* 出典文書
マンネリ化しがちな社員研修。社長直轄、全社横断型のメンバーで、研修改革チームを結成した。ユニークで心に残る研修は、社員を成長させるだけではない。
「有意義な体験」を与えてくれた会社へのロイヤルティーも高まった。
社長就任後、社員研修にかける費用を3割増やしました。
人材開発に投資したいという思いは2010年の入社当初からありましたが、13年にいざ社長に就任すると、利益面の回復が優先課題。研修に手が及ぶようになったのは3年後でした。
もちろんエステーに研修がなかったわけではありません。しかし、新入社員研修や入社3年目研修をはじめ、いずれも実施時期や内容が長年固定化されていることに私は疑問を感じました。
研修を運営する人事担当の社員たちはどうしても、これまで通りの手堅いやり方に固執しがちです。その限界を打ち破るのには、フレッシュで多角的な視点からアイデアや意見を集めることが重要です。そこで立ち上げたのが全社横断型の「研修改革プロジェクトチーム」でした。
目的の提示が提案を生む
メンバーは10人。半数は人事担当の社員ですが、残りの半数は製造や営業など幅広い部門から社員を選抜しました。
どんなプロジェクトでも成功の鍵は目的の明確化です。全社横断型の混成チームならなおのこと。
当時、私がエステーの全社的な最優先課題としていたのは「高収益体制の構築」。よって、研修改革プロジェクトの目的は「利益志向経営に対応できる人材を育成すること」だと、メンバーに最初にはっきり伝えました。
中でも次の3点を重点課題としました。
- 全社員に経営者感覚を育む
- 商品カテゴリー別の採算に責任を持つ「事業部制」を支える人材育成
- グローバル化を推進できる人材育成
経営トップの私と問題意識を共有すると、チームのメンバーから次々に提言が湧き出しました。
まず、(1)に掲げたように全社員が経営者感覚を持つ上で「欠けている」と鋭く指摘されたのが、中堅社員向けの研修です。
従来のエステーの教育体系では、新入社員研修、入社1年後、3年目、5年目の研修を終えると、以降、管理職クラスになるまで研修を受ける機会が全くありませんでした。
入社5年目までの研修はいわば、社会人としての基礎を固めるためのもの。経営者の視点を伝えるところまではなかなか行き着きません。
一方、管理職クラスともなれば、既に経営の中核を担い、経営者的な視点を持つ前提で研修は組み立てられています。その狭間で「経営者の視点とはどんなものか。なぜ必要か」を伝える場が抜け落ちていました。
そこでメンバーからの提案を受けて始めたのが中堅のリーダー層向けのマネジメント研修です。それも一度で終わらせず1年に1回、定期的に。
通常業務に追われ、研修内容を忘れた頃に同じ対象者に研修を繰り返すことで、経営者の視点を持つ重要性をリマインドしてもらっています。
「世界一周研修」に一工夫
(2)の事業部制を推進する教育としては、役員候補の人材に向け、未来の事業をつくるための具体的な経営戦略を立案する研修を始めました。

* 生データ
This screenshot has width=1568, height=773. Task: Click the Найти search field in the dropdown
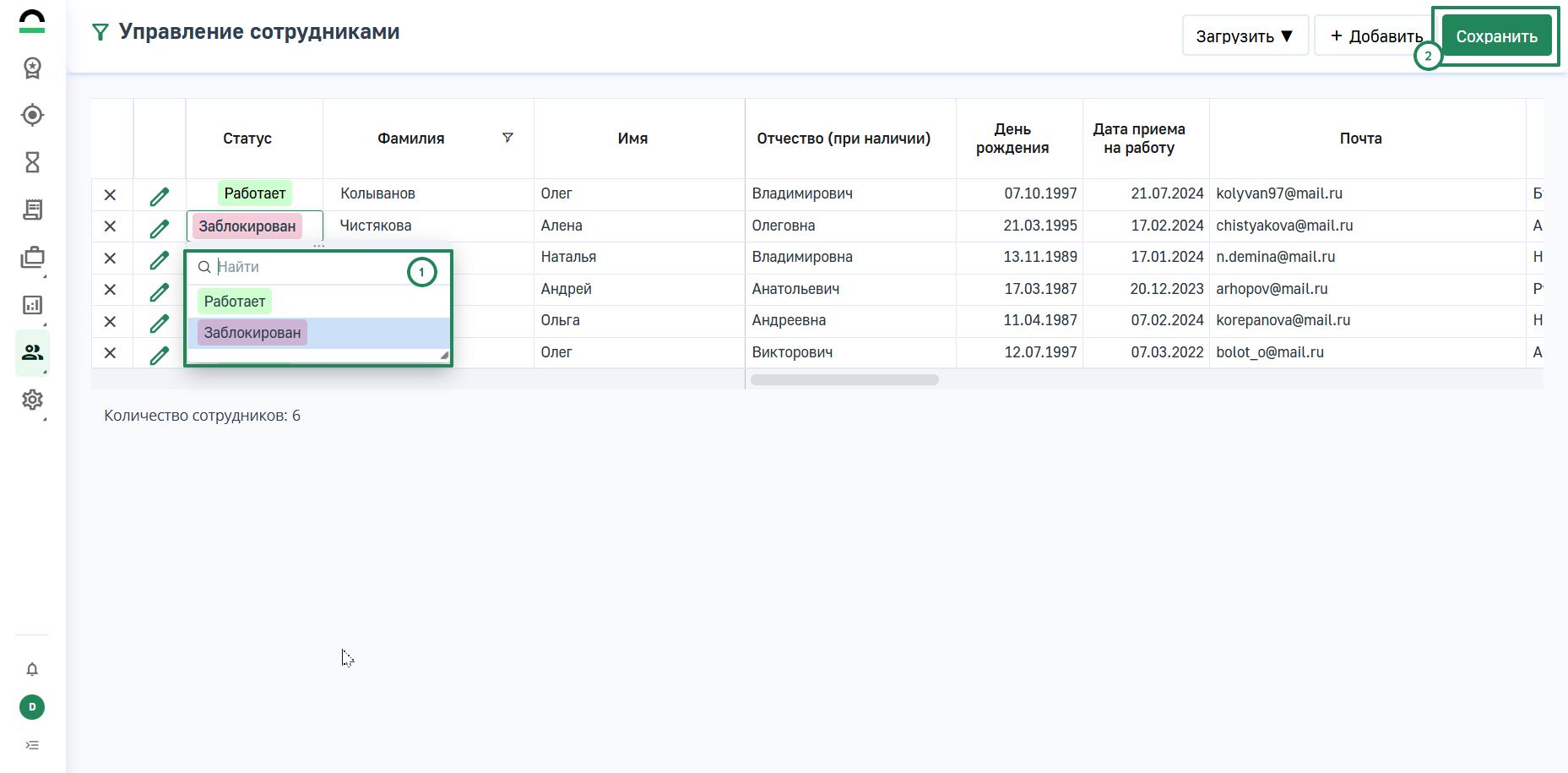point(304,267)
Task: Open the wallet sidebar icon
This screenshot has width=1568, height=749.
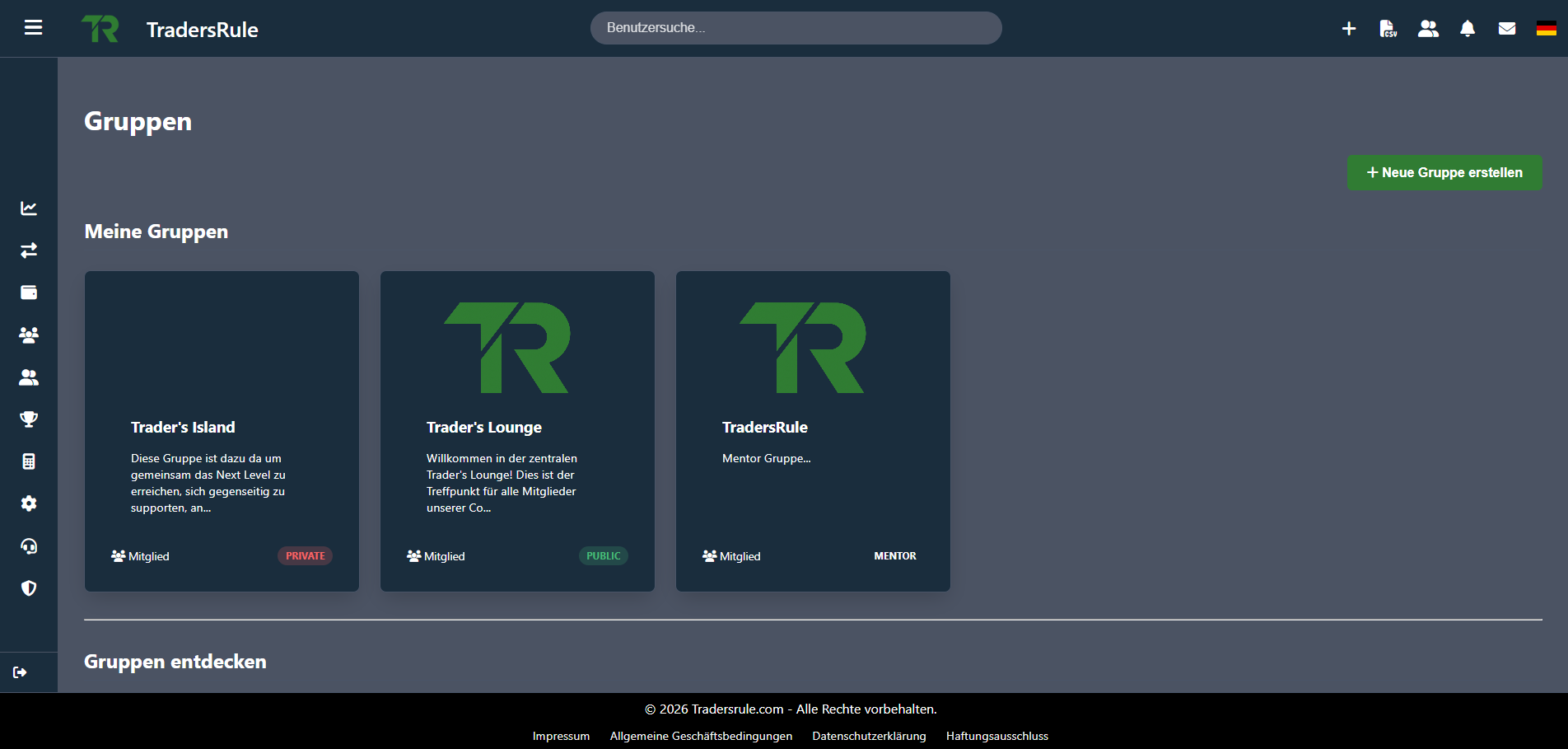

* 課題の目的
出典文書によると、研修改革プロジェクトチームのメンバーは何人か答えてください。

* 解答
10人です。